Instructions for the task >> Reproduce all of the data exactly as written.

Dataset records >>
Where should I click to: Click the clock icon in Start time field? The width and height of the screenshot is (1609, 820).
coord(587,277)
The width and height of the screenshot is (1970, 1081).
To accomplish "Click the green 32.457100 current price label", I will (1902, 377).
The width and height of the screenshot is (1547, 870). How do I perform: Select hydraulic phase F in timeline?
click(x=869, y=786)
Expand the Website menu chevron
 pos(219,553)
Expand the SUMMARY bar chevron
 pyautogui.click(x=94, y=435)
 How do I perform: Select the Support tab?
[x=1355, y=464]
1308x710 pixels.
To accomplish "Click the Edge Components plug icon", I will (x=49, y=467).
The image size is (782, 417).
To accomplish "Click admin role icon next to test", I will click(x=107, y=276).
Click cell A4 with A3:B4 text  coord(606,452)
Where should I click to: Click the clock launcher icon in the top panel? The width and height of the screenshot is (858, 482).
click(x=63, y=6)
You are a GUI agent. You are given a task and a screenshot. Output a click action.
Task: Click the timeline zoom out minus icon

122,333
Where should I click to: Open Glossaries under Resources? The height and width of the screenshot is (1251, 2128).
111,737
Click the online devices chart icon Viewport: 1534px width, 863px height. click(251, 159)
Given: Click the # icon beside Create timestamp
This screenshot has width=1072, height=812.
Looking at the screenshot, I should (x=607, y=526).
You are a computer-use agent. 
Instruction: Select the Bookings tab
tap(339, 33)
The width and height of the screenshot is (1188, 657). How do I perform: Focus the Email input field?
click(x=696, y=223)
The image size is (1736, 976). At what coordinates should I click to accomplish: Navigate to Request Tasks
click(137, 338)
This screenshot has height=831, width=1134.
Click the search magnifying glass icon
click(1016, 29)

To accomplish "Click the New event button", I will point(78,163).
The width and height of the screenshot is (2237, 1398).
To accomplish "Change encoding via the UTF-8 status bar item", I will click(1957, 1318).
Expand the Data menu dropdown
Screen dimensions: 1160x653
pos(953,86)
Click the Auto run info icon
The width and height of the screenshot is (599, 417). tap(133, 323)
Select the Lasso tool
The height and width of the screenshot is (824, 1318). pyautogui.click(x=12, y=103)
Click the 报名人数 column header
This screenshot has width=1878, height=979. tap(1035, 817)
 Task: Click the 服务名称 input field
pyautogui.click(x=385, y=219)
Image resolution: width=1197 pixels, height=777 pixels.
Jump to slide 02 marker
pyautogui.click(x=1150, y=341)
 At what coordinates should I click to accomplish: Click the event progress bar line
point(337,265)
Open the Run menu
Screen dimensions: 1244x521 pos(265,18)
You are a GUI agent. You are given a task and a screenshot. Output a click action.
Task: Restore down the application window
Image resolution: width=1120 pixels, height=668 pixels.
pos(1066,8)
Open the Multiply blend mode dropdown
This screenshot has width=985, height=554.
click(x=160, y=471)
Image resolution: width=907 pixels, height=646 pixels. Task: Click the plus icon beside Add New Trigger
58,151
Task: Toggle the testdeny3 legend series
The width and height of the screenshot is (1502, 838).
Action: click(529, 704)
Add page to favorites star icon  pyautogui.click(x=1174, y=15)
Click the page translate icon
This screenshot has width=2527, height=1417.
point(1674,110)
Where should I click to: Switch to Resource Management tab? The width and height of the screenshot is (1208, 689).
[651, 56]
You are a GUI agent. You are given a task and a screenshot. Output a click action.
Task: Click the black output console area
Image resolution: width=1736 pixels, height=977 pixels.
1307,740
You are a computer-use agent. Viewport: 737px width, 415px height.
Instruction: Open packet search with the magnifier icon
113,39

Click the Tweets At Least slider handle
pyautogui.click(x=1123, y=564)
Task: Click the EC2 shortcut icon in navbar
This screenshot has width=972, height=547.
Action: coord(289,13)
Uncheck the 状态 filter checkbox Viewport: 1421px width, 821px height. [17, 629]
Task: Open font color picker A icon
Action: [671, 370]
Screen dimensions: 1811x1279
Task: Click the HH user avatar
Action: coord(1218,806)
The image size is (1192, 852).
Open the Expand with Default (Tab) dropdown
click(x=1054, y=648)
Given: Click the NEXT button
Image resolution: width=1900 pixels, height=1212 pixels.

Finished exercise >>
Where should I click to: Click the clock icon in Start time field? The width and height of the screenshot is (1609, 820).
coord(587,277)
The width and height of the screenshot is (1970, 1081).
To accomplish "Click the green 32.457100 current price label", I will (1902, 377).
The width and height of the screenshot is (1547, 870). How do I perform: Select hydraulic phase F in timeline?
click(x=869, y=786)
Expand the Website menu chevron
 pos(219,553)
Expand the SUMMARY bar chevron
 pyautogui.click(x=94, y=435)
 How do I perform: Select the Support tab?
[x=1355, y=464]
1308x710 pixels.
To accomplish "Click the Edge Components plug icon", I will (x=49, y=467).
The image size is (782, 417).
To accomplish "Click admin role icon next to test", I will click(x=107, y=276).
Click cell A4 with A3:B4 text  coord(606,452)
Where should I click to: Click the clock launcher icon in the top panel? The width and height of the screenshot is (858, 482).
click(x=63, y=6)
You are a GUI agent. You are given a task and a screenshot. Output a click action.
Task: Click the timeline zoom out minus icon

122,333
Where should I click to: Open Glossaries under Resources? The height and width of the screenshot is (1251, 2128).
111,737
Click the online devices chart icon Viewport: 1534px width, 863px height. click(251, 159)
Given: Click the # icon beside Create timestamp
This screenshot has width=1072, height=812.
Looking at the screenshot, I should (x=607, y=526).
You are a computer-use agent. 
Instruction: Select the Bookings tab
tap(339, 33)
The width and height of the screenshot is (1188, 657). How do I perform: Focus the Email input field?
click(x=696, y=223)
The image size is (1736, 976). At what coordinates should I click to accomplish: Navigate to Request Tasks
click(137, 338)
This screenshot has height=831, width=1134.
Click the search magnifying glass icon
click(1016, 29)

To accomplish "Click the New event button", I will point(78,163).
The width and height of the screenshot is (2237, 1398).
To accomplish "Change encoding via the UTF-8 status bar item", I will click(1957, 1318).
Expand the Data menu dropdown
Screen dimensions: 1160x653
pos(953,86)
Click the Auto run info icon
The width and height of the screenshot is (599, 417). tap(133, 323)
Select the Lasso tool
The height and width of the screenshot is (824, 1318). pyautogui.click(x=12, y=103)
Click the 报名人数 column header
This screenshot has width=1878, height=979. tap(1035, 817)
 Task: Click the 服务名称 input field
pyautogui.click(x=385, y=219)
Image resolution: width=1197 pixels, height=777 pixels.
Jump to slide 02 marker
pyautogui.click(x=1150, y=341)
 At what coordinates should I click to accomplish: Click the event progress bar line
point(337,265)
Open the Run menu
Screen dimensions: 1244x521 pos(265,18)
You are a GUI agent. You are given a task and a screenshot. Output a click action.
Task: Restore down the application window
Image resolution: width=1120 pixels, height=668 pixels.
pos(1066,8)
Open the Multiply blend mode dropdown
This screenshot has width=985, height=554.
click(x=160, y=471)
Image resolution: width=907 pixels, height=646 pixels. Task: Click the plus icon beside Add New Trigger
58,151
Task: Toggle the testdeny3 legend series
The width and height of the screenshot is (1502, 838).
Action: click(529, 704)
Add page to favorites star icon  pyautogui.click(x=1174, y=15)
Click the page translate icon
This screenshot has width=2527, height=1417.
point(1674,110)
Where should I click to: Switch to Resource Management tab? The width and height of the screenshot is (1208, 689).
[651, 56]
You are a GUI agent. You are given a task and a screenshot. Output a click action.
Task: Click the black output console area
Image resolution: width=1736 pixels, height=977 pixels.
1307,740
You are a computer-use agent. Viewport: 737px width, 415px height.
Instruction: Open packet search with the magnifier icon
113,39

Click the Tweets At Least slider handle
pyautogui.click(x=1123, y=564)
Task: Click the EC2 shortcut icon in navbar
This screenshot has width=972, height=547.
Action: coord(289,13)
Uncheck the 状态 filter checkbox Viewport: 1421px width, 821px height. [17, 629]
Task: Open font color picker A icon
Action: [671, 370]
Screen dimensions: 1811x1279
Task: Click the HH user avatar
Action: coord(1218,806)
The image size is (1192, 852).
Open the Expand with Default (Tab) dropdown
click(x=1054, y=648)
Given: Click the NEXT button
Image resolution: width=1900 pixels, height=1212 pixels.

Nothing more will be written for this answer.